Treatment should be initiated with a single 60 mg oral loading dose.
Continue at 10 mg once daily with or without food. Consider 5 mg once daily for patients < 60 kg. Patients should also take aspirin (75 mg to 325 mg) daily.
Pediatric Use: Safety and effectiveness in pediatric patients have not been established
Geriatric Use: Patients > 75 years of age who received Prasugrel had an increased risk of fatal bleeding events (1.0%) compared to patients who received clopidogrel (0.1%).

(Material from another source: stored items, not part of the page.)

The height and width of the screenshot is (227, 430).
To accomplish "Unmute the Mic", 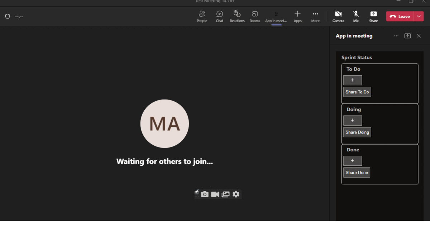I will coord(355,16).
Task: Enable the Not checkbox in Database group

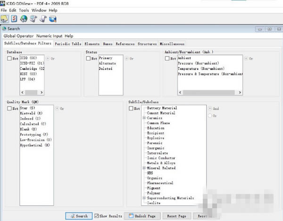Action: (9, 59)
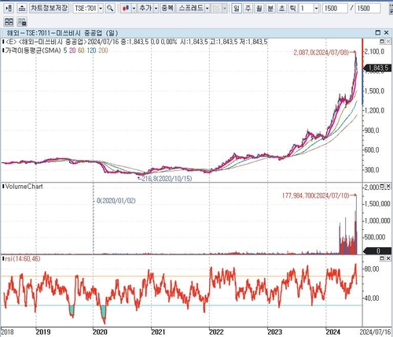
Task: Open the symbol search magnifier
Action: 110,9
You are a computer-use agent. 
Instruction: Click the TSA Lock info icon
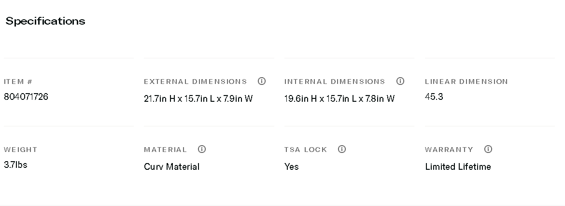[x=342, y=149]
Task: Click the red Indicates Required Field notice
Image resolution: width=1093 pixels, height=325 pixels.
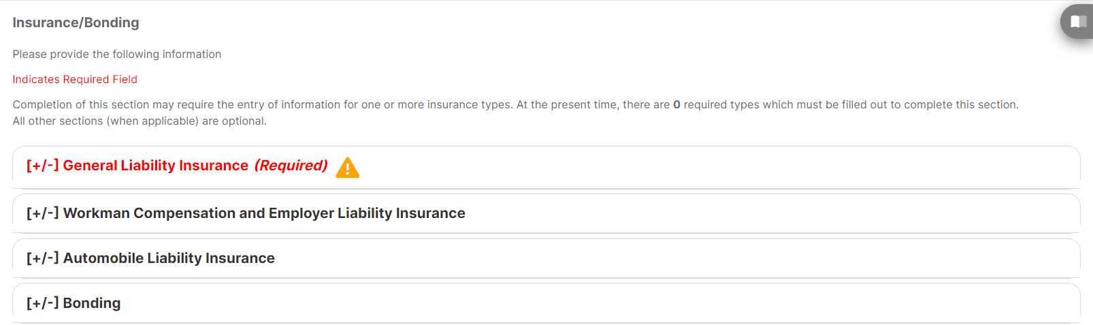Action: (x=75, y=79)
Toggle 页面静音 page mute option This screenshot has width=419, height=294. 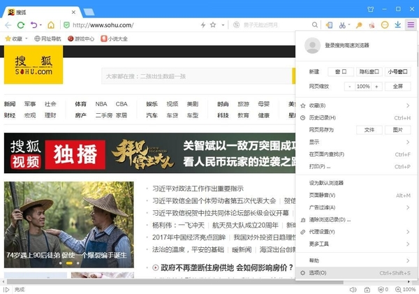(323, 195)
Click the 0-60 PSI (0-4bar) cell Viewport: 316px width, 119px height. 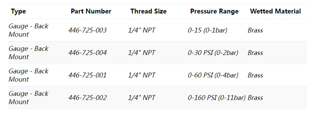tap(213, 75)
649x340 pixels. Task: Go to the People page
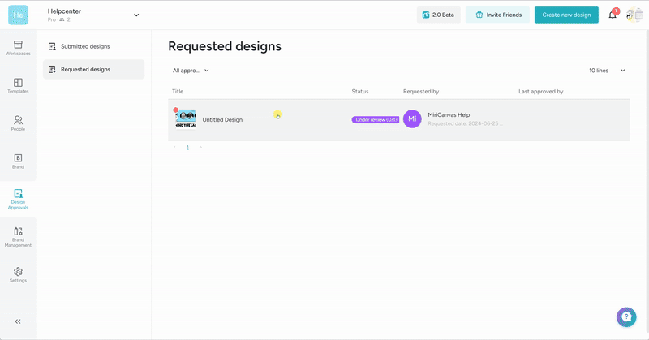tap(18, 123)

Renal Impairment: No dosage adjustment is necessary for patients with renal impairment. There is limited experience in patients with end-stage renal disease
Hepatic Impairment: No dosage adjustment is necessary in patients with mild to moderate hepatic impairment.
- Thrombotic thrombocytopenic purpura
- Other side effects ( Headache, back pain, dyspnea, nausea, hypertension, bradycardia, rash etc)
CABG-related bleeding: Risk increases in patients receiving Prasurel who undergo CABG.
Discontinuation of Prasugrel: Premature discontinuation increases risk of stent thrombosis, MI, and death
Pregnancy Category B - There are no adequate and well-controlled studies of Prasugrel use in pregnant women. Reproductive and developmental toxicology studies in rats and rabbits at doses of up to 30 times the recommended therapeutic exposures in humans revealed no evidence of fetal harm; however, animal studies are not always predictive of a human response.
It is not known whether Prasugrel is excreted in human milk. Because many drugs are excreted in human milk, prasugrel should be used during nursing only if the potential benefit to the mother justifies the potential risk to the nursing infant.